**What the exercise asks**: The entries below contain pictures, which are to be left out; write out exactly, and only, the lines from the line with "View the 1Y chart range" up to and including the line with "Click 'Utiliser le lasso' button".

(Records contained in a dataset)
────────
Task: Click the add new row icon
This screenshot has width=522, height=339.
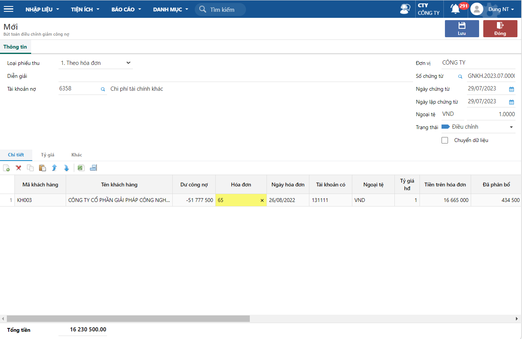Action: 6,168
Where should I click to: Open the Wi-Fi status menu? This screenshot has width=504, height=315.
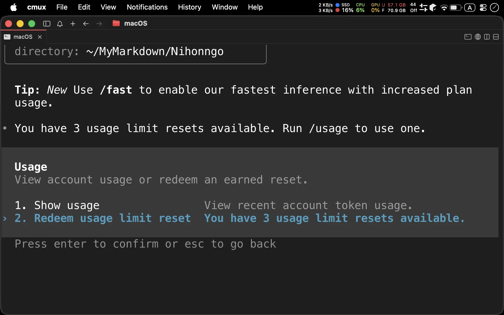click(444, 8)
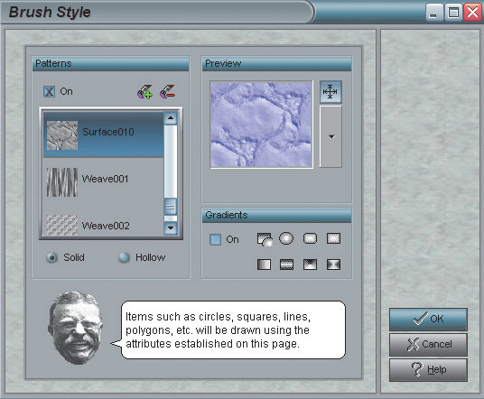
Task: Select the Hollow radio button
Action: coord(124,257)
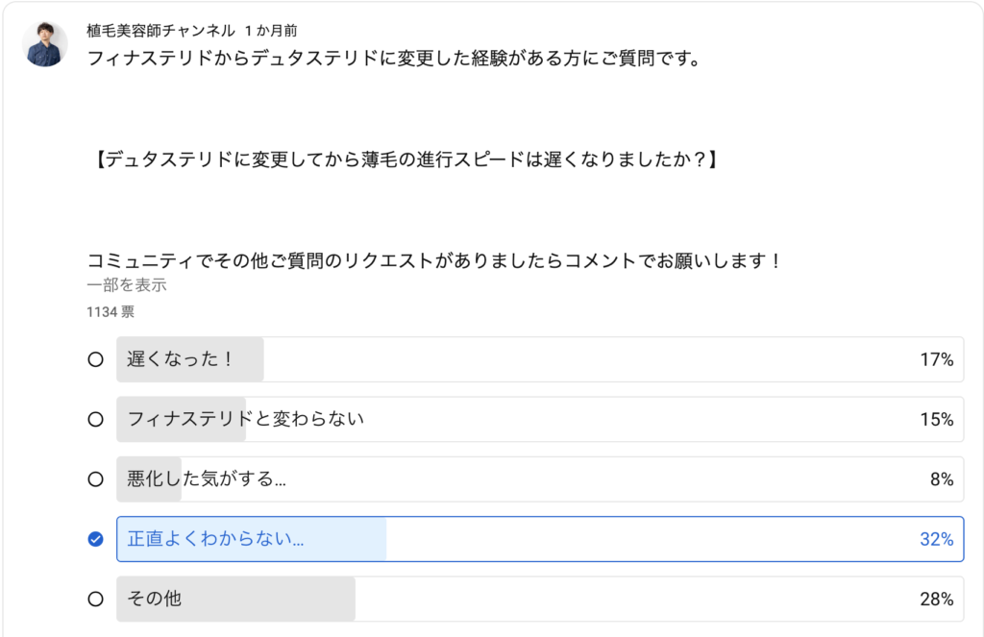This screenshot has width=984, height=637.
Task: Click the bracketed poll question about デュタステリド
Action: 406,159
────────
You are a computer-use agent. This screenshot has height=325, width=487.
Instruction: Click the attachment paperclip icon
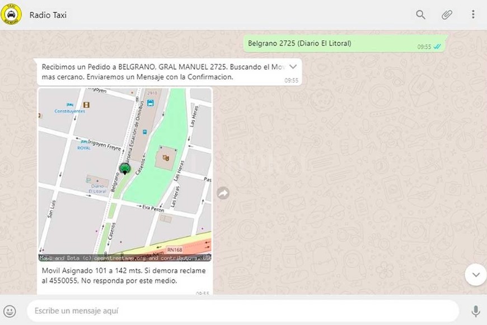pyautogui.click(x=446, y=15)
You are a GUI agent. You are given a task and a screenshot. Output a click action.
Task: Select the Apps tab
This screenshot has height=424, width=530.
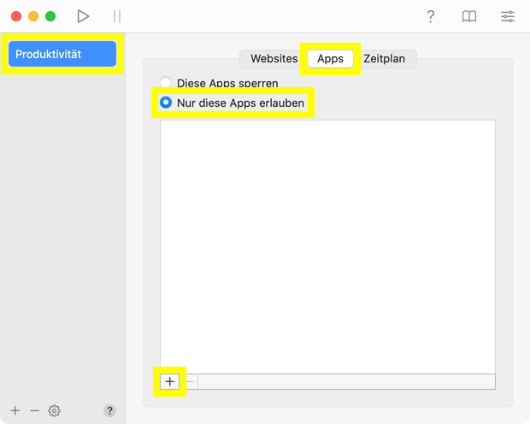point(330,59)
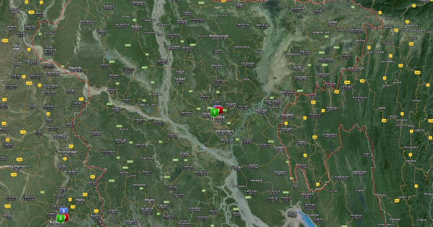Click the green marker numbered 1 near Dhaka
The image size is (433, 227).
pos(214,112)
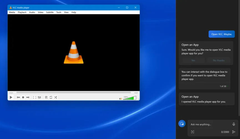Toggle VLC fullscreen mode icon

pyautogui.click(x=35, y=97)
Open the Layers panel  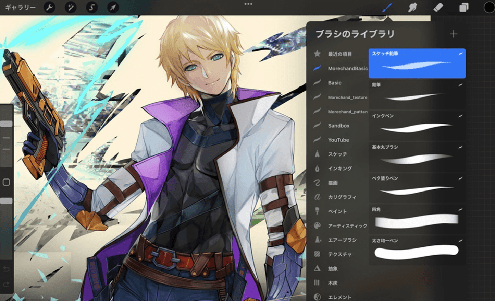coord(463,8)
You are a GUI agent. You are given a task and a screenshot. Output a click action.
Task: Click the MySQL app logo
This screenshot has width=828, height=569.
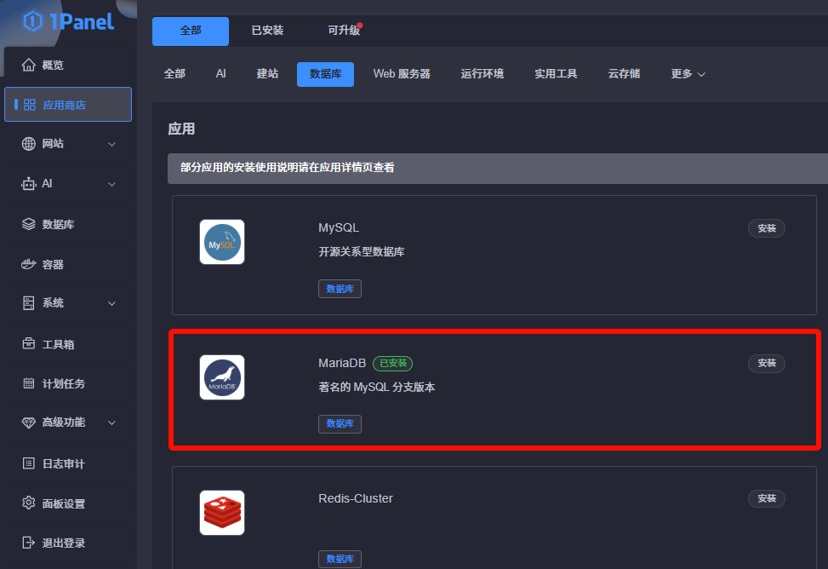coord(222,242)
────────
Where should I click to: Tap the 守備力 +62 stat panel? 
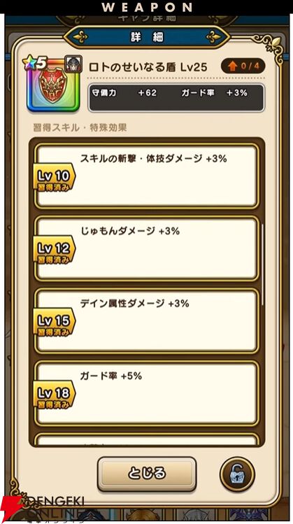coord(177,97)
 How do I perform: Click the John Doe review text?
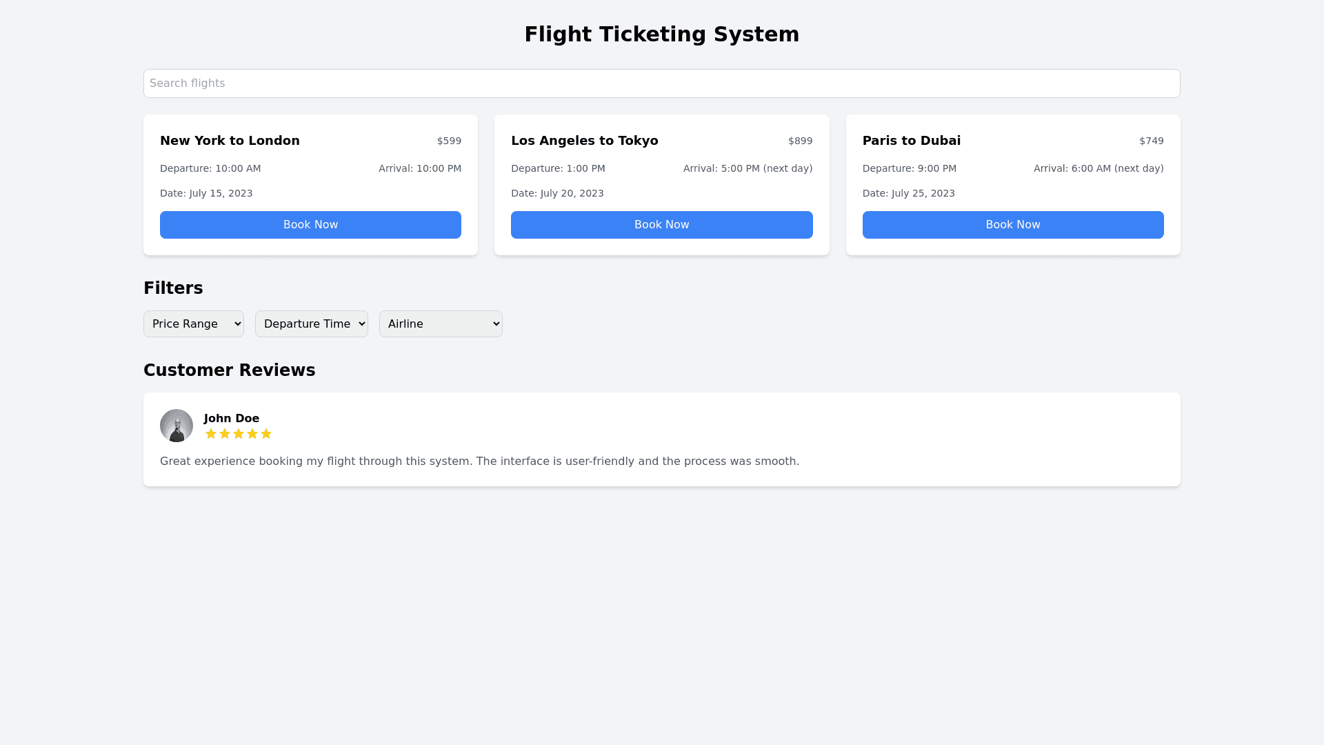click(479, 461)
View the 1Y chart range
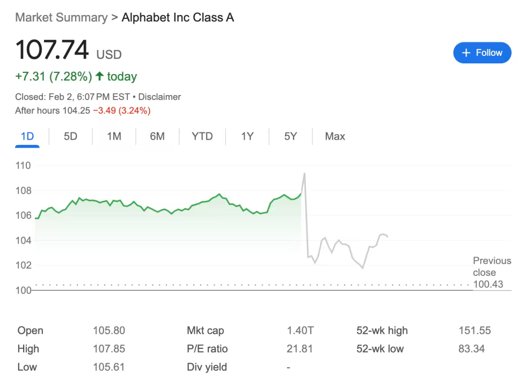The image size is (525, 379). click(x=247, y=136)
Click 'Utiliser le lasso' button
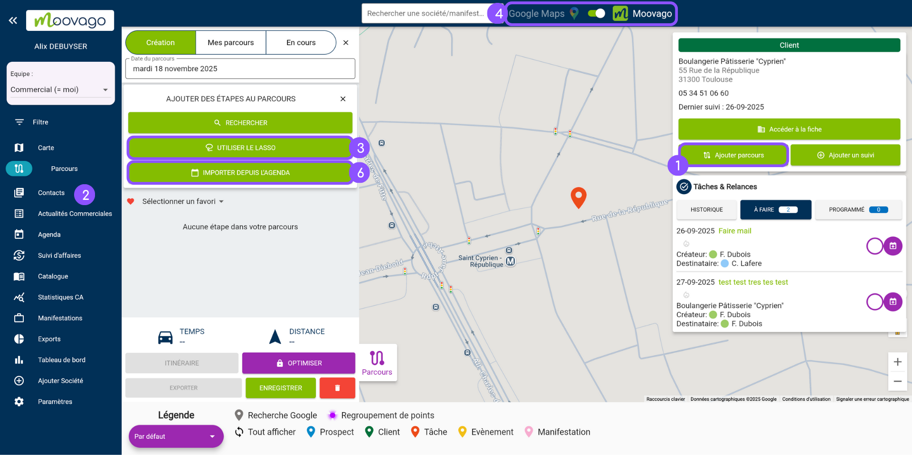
────────
**Task response**:
View the 1Y chart range
The image size is (525, 379). click(x=247, y=136)
Click 'Utiliser le lasso' button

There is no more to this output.